Rows of pointing data
■ ■ ■

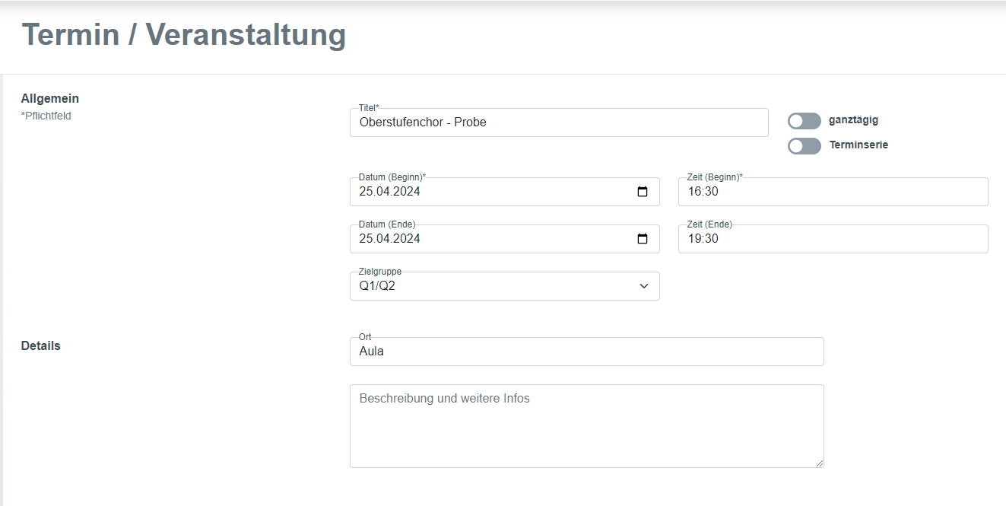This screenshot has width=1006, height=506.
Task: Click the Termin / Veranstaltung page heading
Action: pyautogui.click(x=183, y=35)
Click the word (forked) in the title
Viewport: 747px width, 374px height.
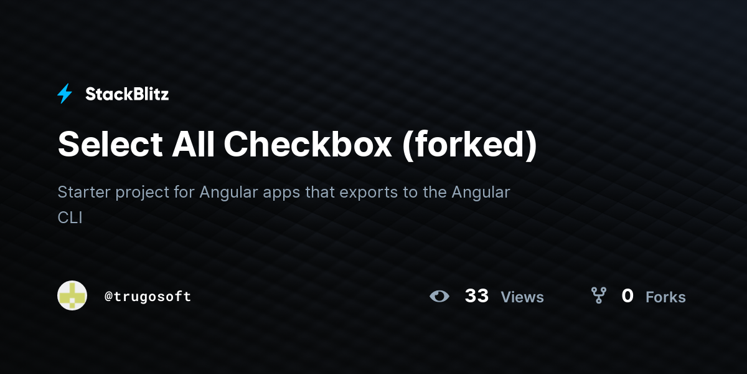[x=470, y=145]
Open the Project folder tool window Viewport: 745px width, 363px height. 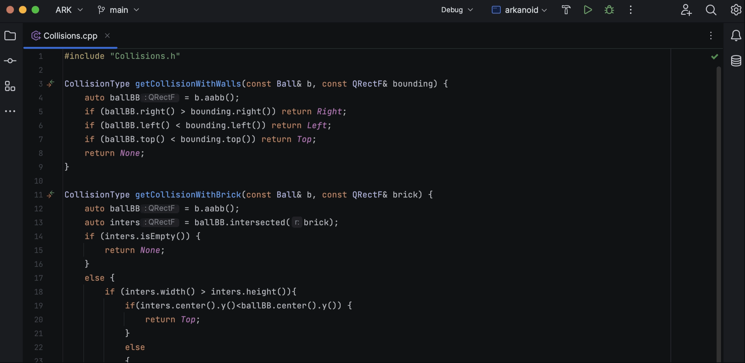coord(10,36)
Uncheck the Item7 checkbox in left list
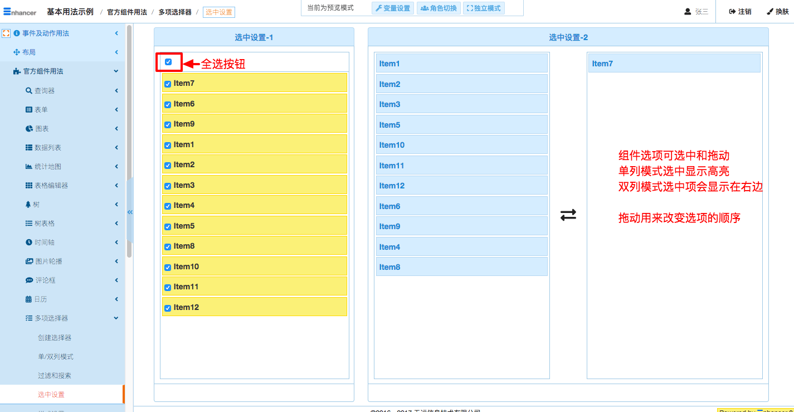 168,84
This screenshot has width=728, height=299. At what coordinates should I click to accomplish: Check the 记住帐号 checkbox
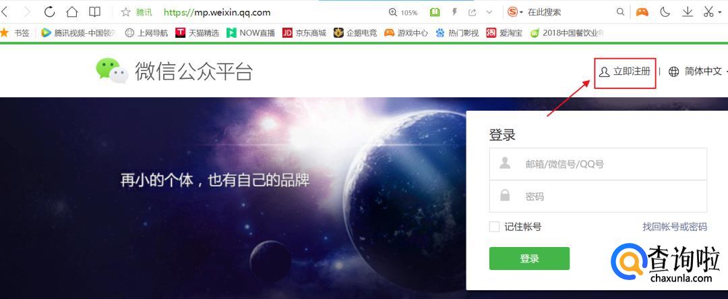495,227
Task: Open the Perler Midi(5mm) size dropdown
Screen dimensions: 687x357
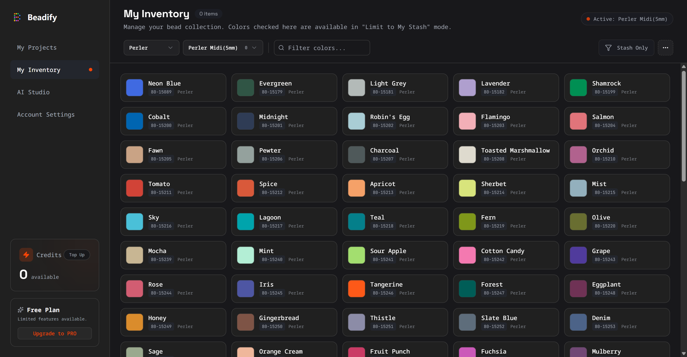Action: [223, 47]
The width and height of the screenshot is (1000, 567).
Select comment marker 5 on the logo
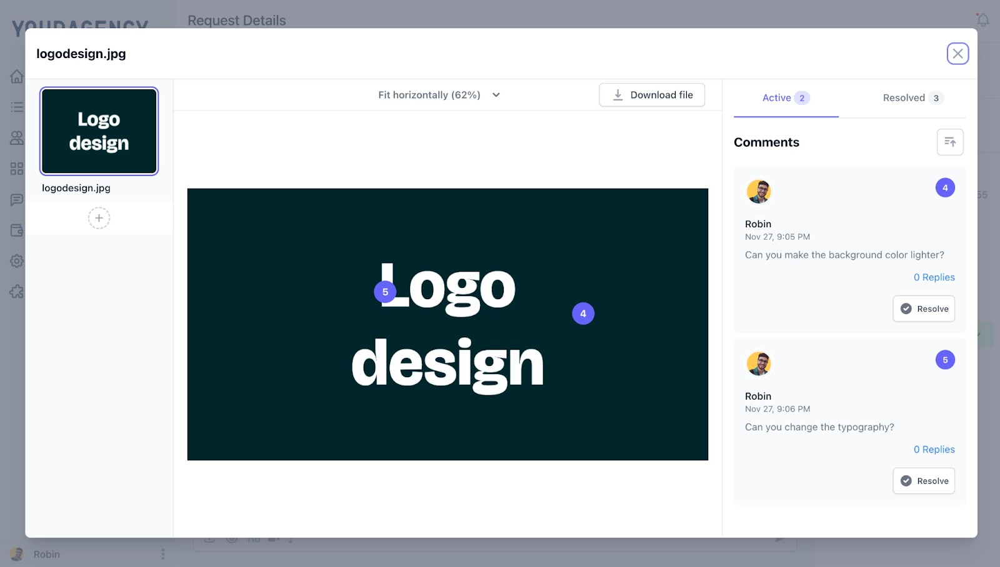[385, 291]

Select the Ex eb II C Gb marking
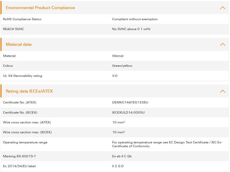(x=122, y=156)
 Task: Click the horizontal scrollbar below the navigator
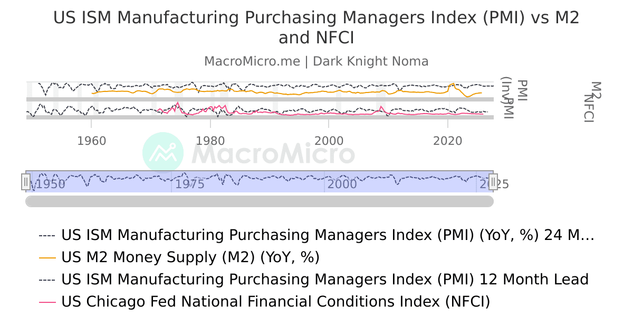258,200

■ ■ ■

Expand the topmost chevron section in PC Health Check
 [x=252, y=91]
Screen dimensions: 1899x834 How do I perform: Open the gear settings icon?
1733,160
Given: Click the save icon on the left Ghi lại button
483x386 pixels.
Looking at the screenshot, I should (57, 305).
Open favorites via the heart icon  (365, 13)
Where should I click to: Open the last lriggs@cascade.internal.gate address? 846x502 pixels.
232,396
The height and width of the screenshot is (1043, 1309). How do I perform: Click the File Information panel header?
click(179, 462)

■ ■ ■

WORK TO DO:
Could you copy, character for character, the part of the entries above that opens with the line containing "Expand the topmost" and closes with the line containing "click(179, 462)"?

WRITTEN RESPONSE:
Expand the topmost chevron section in PC Health Check
 [x=252, y=91]
Screen dimensions: 1899x834 How do I perform: Open the gear settings icon?
1733,160
Given: Click the save icon on the left Ghi lại button
483x386 pixels.
Looking at the screenshot, I should (57, 305).
Open favorites via the heart icon  (365, 13)
Where should I click to: Open the last lriggs@cascade.internal.gate address? 846x502 pixels.
232,396
The height and width of the screenshot is (1043, 1309). How do I perform: Click the File Information panel header?
click(179, 462)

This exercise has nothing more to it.